* Assigned task
Once you reach the line with "The height and", copy it and every line after it exactly, up to the end of the data. Omit the pictures.

* Input records
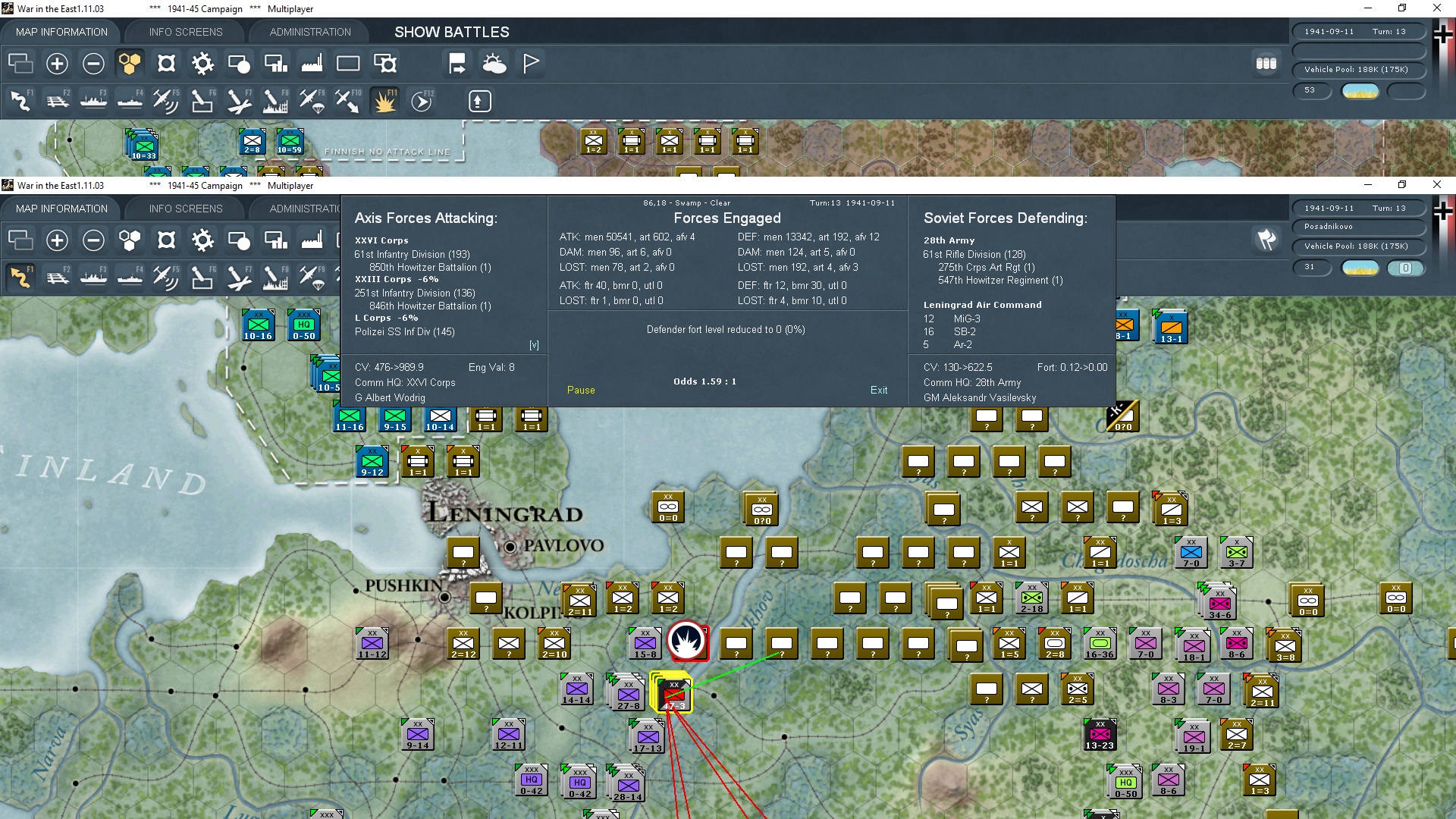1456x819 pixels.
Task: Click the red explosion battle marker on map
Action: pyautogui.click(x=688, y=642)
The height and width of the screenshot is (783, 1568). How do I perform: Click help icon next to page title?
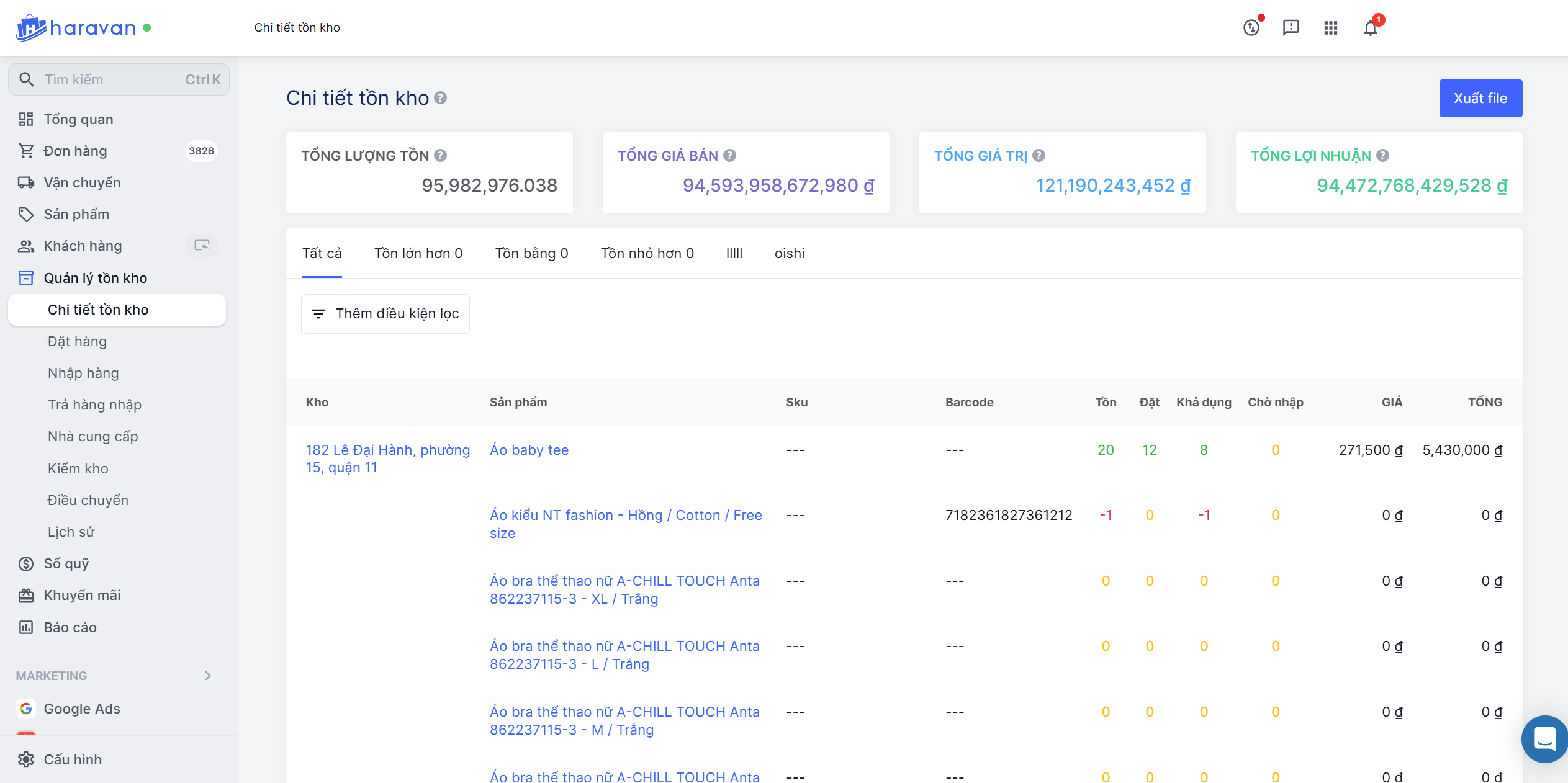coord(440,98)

* Answer to this problem
The height and width of the screenshot is (783, 1568). How do I perform: Click help icon next to page title?
coord(440,98)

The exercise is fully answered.